Um Lovecraft sorumbático e concentrado na escrita revela, por baixo da mesa, a sua verdadeira natureza “cthulhiana”. Eis o único cruzamento “oficial” entre Moebius (Jean Giraud, 1938-2012) e H.P. Lovecraft: a capa desta antologia de cartas do autor de The Case of Charles Dexter Ward e At the Mountains of Madness publicada pela Glénat em 1976 na sua colecção “Marginalia”. Uma pequena (em todos os sentidos: trata-se de um volume de 20×11 cm e com 80 páginas) cápsula gráfica do seu tempo: a Futura Display e o estilo do desenho, denso, carregado, pleno de hachuras nos meios-tons e com áreas de negro intenso, remetem para o Moebius do preto-e-branco de Approche sur Centauri ou Cauchemard [sic] Blanc. “Oficial”, diga-se, pois, de resto, o ambiente e, sobretudo, o bestiário monstruoso do autor americano impregnavam todo o universo das bandas-desenhadas de Moebius dos anos 70.
Giraud usara pela primeira vez o seu agora universalmente conhecido pseudónimo em histórias curtas na revista Pilote no início dos anos 60, mas abandonara-o durante uma década. Quando, nessa mesma revista, publicou La Déviation em 1972, assinando ainda como “Gir”, era, contudo, já notório que o desenhador de Blueberry estava a querer explorar outras facetas da sua esfuziante criatividade e a entrar de cabeça na ficção-científica e no fantástico.

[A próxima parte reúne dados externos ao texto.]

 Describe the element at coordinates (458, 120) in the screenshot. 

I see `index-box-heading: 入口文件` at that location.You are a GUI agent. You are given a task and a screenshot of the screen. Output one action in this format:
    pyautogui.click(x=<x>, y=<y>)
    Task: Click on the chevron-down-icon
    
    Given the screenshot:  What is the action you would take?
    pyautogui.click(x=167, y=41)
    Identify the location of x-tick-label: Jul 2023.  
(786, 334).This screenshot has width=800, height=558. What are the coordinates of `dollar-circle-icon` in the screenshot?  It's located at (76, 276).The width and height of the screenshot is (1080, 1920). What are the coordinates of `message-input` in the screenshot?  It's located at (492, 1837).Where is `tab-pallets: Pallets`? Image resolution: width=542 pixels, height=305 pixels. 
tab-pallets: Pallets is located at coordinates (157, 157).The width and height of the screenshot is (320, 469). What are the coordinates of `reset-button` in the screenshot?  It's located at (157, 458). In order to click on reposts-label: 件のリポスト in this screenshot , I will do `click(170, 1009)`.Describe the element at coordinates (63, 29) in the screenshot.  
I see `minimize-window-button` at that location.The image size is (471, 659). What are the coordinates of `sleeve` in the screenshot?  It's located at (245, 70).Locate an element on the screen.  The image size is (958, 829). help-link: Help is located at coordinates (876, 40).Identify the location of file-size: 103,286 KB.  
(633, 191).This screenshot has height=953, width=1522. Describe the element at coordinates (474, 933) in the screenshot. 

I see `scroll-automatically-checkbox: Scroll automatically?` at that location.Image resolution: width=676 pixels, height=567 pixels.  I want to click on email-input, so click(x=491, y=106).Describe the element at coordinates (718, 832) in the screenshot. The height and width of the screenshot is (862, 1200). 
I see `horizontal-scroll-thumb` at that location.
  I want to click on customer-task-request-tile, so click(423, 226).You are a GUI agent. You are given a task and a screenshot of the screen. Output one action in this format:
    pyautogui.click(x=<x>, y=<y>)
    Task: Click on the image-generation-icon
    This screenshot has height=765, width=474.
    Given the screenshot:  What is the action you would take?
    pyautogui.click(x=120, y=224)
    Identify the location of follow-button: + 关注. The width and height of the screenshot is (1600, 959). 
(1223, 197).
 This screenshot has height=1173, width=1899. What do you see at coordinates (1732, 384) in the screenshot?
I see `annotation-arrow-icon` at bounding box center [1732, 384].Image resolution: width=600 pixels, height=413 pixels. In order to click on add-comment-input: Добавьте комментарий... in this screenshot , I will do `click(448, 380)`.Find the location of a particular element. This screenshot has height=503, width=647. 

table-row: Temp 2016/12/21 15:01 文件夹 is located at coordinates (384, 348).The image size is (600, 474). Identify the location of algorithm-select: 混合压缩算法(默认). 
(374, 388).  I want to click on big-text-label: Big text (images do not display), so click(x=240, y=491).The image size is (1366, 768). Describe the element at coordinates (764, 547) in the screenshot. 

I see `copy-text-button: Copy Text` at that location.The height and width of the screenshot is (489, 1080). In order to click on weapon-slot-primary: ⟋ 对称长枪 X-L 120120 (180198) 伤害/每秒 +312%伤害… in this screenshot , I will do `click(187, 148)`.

Antes do arranque da revista Métal Hurlant em 1975, Giraud tinha já usado a assinatura “Moebius” nalgumas capas e ilustrações para edições do género, como as que fez para a editora OPTA, nas colecções “Anti-Mondes” e “Fictions Spécial” (por exemplo, as edições de Histoires Stellaires de 1968 e L’Ile des Morts de Roger Zelazny em 1972).
Na colecção “Aventures Fantastiques” da mesma editora (em edições graficamente muito cuidadas e de grande impacto visual, com várias ilustrações, até nas guardas), Giraud ilustrou ainda livros como Contes de Terreur de Robert Bloch em 1974. São notórios, nestas capas de “Moebius antes de Moebius”, o contágio crescente do exuberante grafismo que o desenhador começava a explorar fora do seu trabalho “diurno” na série Blueberry e, mais importante, a popularidade e o apelo comercial que, naqueles anos, os meios de narrativa gráfica das bandes déssinées tinham na edição de livros dentro destes géneros em França (como exemplo, note-se que a guarda da edição dos contos de Bloch é ilustrada com o que é, para todo os efeitos, uma vinheta de banda desenhada, incluindo até balões de diálogo).